In many industries, the lines between manager and worker tend to be fairly clear. Managers manage; workers work. An employee in a retail setting, for instance, generally isn’t responsible for handling their manager’s schedule, making calls and sending emails on the manager’s behalf, or preparing them for important meetings.

At the corporate level, however, things are a bit different. An admin supporting a high-level executive is expected to do all those things and more. Your entire job revolves around making your executive’s job easier. And one of the best ways to do that is to learn how to “manage up.”

Many admins are hesitant to do this. They worry they’ll be seen as overbearing, or that they’re overstepping their bounds. This is the wrong mindset entirely! Done properly, managing up proves your worth to your executive and takes some of the load off their shoulders, allowing them to focus on the things that really matter.

What is Managing Up?

Managing up means positively influencing those you report to or who are senior in rank. It means using all the data and information you have to inform and educate them on topics or challenges so they can make decisions with as full a picture as possible.

Managing up can take many different forms. Sometimes it means doing something for your executive because you can do it better or faster and allow them up to tackle a different priority. Other times, it means proactively proposing changes that can help the department or company run smoother. Any time you take the initiative to go above and beyond your job duties for the benefit of the organization, your executive, or other higher-ups, you’re managing up.

Strategies for Managing Up

Managing up isn’t always easy. It’s important that you don’t bite off more than you can chew. Taking on tasks that you don’t have time for or that you can’t perform competently will hurt your credibility and the partnership you have with your executive.

The following are some best practices for managing up.

  • Learn what your executive needs. The more you know about your executive, the better. Learn their strengths and their weaknesses – the things they struggle with and the things they excel at. If your executive struggles with time management, for instance, they may welcome regular, gentle reminders of due dates and commitments.
  • Understand different communication styles. Where one executive might love to set aside an hour a week to meet and discuss progress and plans, another may prefer you brief them with a short email at the end of each day. Understanding and adapting to different communication styles allows you to speak to them in their language.
  • Be willing to take on less-than-pleasant tasks. No one loves every single one of their job duties, but part of managing up is handling the tedious tasks that your executive probably shouldn’t be spending their time on – whether you enjoy it or not.
  • Develop your business acumen. In order to implement new ideas, you need to know as much about the company as possible. Subscribe to the organization’s blog, read industry publications, and keep your finger on the pulse of the business as a whole – not just your little corner of it. You never know when inspiration will strike.
  • Know your limits. The more you manage up, the more confident your executive will become in your abilities. While this is a good thing, it can also lead to you being overworked. Don’t wait until you’re buried under a pile of paperwork to ask for help. It may be that your executive honestly doesn’t realize how much you have on your plate. Track your time and tasks, and use your procedures binder to show them what you do each day. Be prepared to explain what you’ve changed or shifted around to make it work, and let your executive know what you need from them to make the situation better. Facts are persuasive – whining about how you have too much to do and not enough time to do it just makes your executive question your abilities.

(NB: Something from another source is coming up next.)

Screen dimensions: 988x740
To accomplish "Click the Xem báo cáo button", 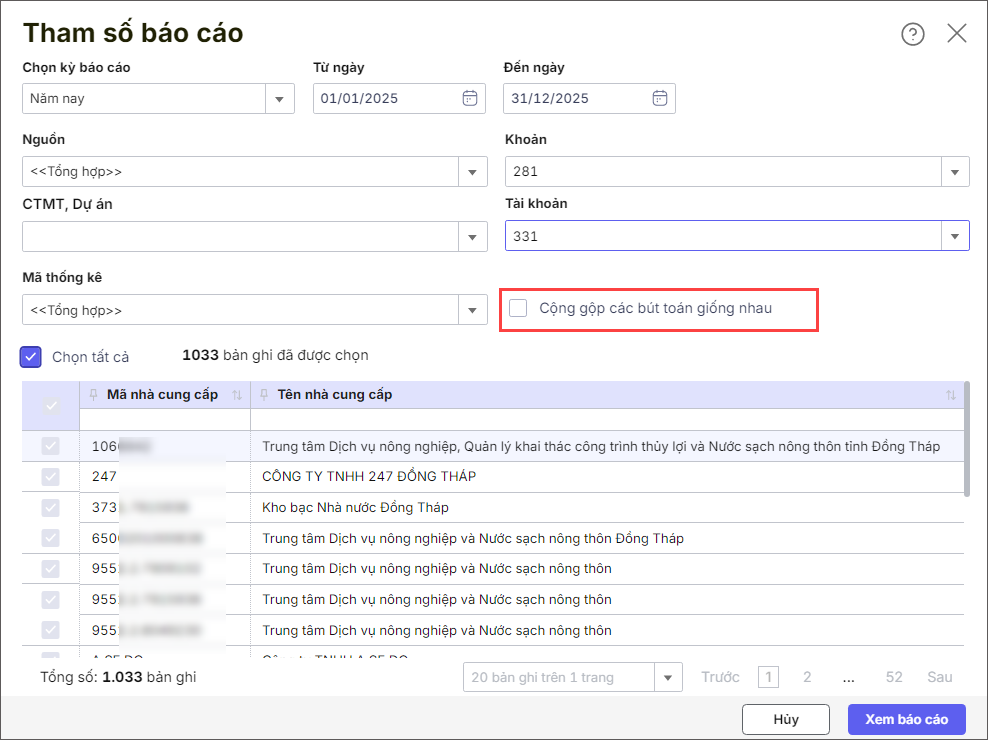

Understand the Principle of Input and Support

As you begin to manage up, there will likely be situations where you have ideas and opinions that you’d like your executive to consider. This is where the principle of input and support comes in – basically, knowing when to speak up and when to be quiet.

Input is the period of time when you have an opportunity to share your ideas, suggestions, or concerns about a certain process or decision before the final decision has been made. This is the time when you should speak up.

Support comes after a final decision. This is the time when you should be quiet and do as you’re asked (assuming it’s not illegal or unethical). You may not agree with the decision that was made, and that’s ok – but you need to support it.

Knowing the difference between input and support is instrumental in managing up, because it shows your executive that you can contribute as well as take direction – and that’s the balance they’re looking for!

Managing up takes work, and it’s not something that has a formal start and end date. Rather, it’s an ongoing, evolving process that, when done effectively, can increase your value to your executive and the company.